New terms of service could spell the death of Instagram. (Instagram)

Instagram users outraged over new rules made good on their threat to dump the popular photo-sharing app.

The app, which Facebook acquired for $1 billion earlier this year, may have shed nearly a quarter of its daily active users in the wake of the debacle, according to figures from AppData.

“[We're] pretty sure the decline in Instagram users was due to the terms of service announcement” on Dec. 17, AppData told The Post.

'[We're] pretty sure the decline in Instagram users was due to the terms of service announcement.'

- Market data firm AppData

Instagram, which peaked at 16.4 million active daily users the week it rolled out its policy change, had fallen to 12.4 million as of yesterday, according to the data.

Last week, Instagram changed its terms of service to pave the way for advertising.

The new language would have allowed the company to sell user photos for advertising and promotions “without any compensation to you.”

The move sparked threats of a mass exodus, with celebrities including Kim Kardashian and Justin Bieber expressing outrage.

Just about the time the hashtag #boycottinstagram popped up on Twitter, Kevin Systrom, the CEO and co-founder, chalked it up to a big misunderstanding and insisted the company had no intention of selling users’ photos. Instagram has reverted to its old policy.

Timeline

A look at key developments in Instagram's service.

-- April 3: Instagram arrives on Android devices after starting out on Apple gadgets such as the iPhone.

-- April 9: Facebook announces plans to buy Instagram for $1 billion in cash and stock.

-- Aug. 22: Fed clears deal. Because of FB's falling stock price, the $1 billion deal drops to about $750 million.

-- Nov. 5: Instagram expands to the Web, though in limited form. 

-- Dec. 17: Instagram announces new terms of service and privacy policy to take effect Jan. 16.

-- Dec. 21: Instagram announces plans to revert to original terms of service.

The damage, however, was done. While Instagram hasn’t said whether any of its 100 million subscribers deleted their accounts, the AppData figures show a steep drop in daily active usage.

It’s quite a comedown for the 2-year-old service, which bragged that it had its busiest 24 hours to date over Thanksgiving. That’s when users shared some 10 million photos — mostly of food.

There was no such announcement about Christmas, and yesterday Instagram declined to comment or provide any data for that day.
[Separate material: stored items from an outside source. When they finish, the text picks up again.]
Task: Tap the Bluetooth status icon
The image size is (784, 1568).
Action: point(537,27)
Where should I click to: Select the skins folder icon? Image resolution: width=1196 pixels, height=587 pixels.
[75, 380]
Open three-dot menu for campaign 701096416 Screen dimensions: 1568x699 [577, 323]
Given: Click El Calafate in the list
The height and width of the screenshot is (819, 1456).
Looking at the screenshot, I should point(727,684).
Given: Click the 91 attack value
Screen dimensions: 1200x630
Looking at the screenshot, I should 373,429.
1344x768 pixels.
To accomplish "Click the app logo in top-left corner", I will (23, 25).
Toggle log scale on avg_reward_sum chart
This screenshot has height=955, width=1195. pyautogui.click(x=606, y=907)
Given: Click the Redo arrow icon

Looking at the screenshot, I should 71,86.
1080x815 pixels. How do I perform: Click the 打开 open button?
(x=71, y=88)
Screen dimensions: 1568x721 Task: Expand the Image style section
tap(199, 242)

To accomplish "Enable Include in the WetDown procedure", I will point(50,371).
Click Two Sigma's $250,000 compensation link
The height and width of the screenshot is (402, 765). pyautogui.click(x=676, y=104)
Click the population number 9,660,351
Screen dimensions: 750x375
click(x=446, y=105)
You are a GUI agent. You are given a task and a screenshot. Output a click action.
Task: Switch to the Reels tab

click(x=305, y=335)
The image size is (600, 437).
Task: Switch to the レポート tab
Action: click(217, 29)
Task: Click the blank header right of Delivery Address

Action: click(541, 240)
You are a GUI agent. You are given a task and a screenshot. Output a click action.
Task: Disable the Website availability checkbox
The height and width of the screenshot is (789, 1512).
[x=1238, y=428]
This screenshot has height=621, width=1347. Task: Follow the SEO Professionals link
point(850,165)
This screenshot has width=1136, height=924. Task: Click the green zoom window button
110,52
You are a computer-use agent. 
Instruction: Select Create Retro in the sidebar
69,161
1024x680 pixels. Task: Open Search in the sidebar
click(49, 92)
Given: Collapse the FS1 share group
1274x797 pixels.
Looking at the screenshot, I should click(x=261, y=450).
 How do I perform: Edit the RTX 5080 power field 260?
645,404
According to AppData, Instagram counted 14.5 million active users on Thanksgiving. By Christmas, that number had fallen to 12.5 million.

Instagram is still the second-most popular app and its monthly active users were rising, according to AppData.

(AppData isn’t able to measure every user of a particular app such as Instagram, but its numbers reflect trends in usage.)

Still, any hiccup in growth and daily activity could be detrimental as Instagram’s competition with services such as Twitter heats up.

Bieber withdrew his threat to leave, but as of yesterday Kardashian, the most followed user, hadn’t posted a picture of herself since the privacy flap.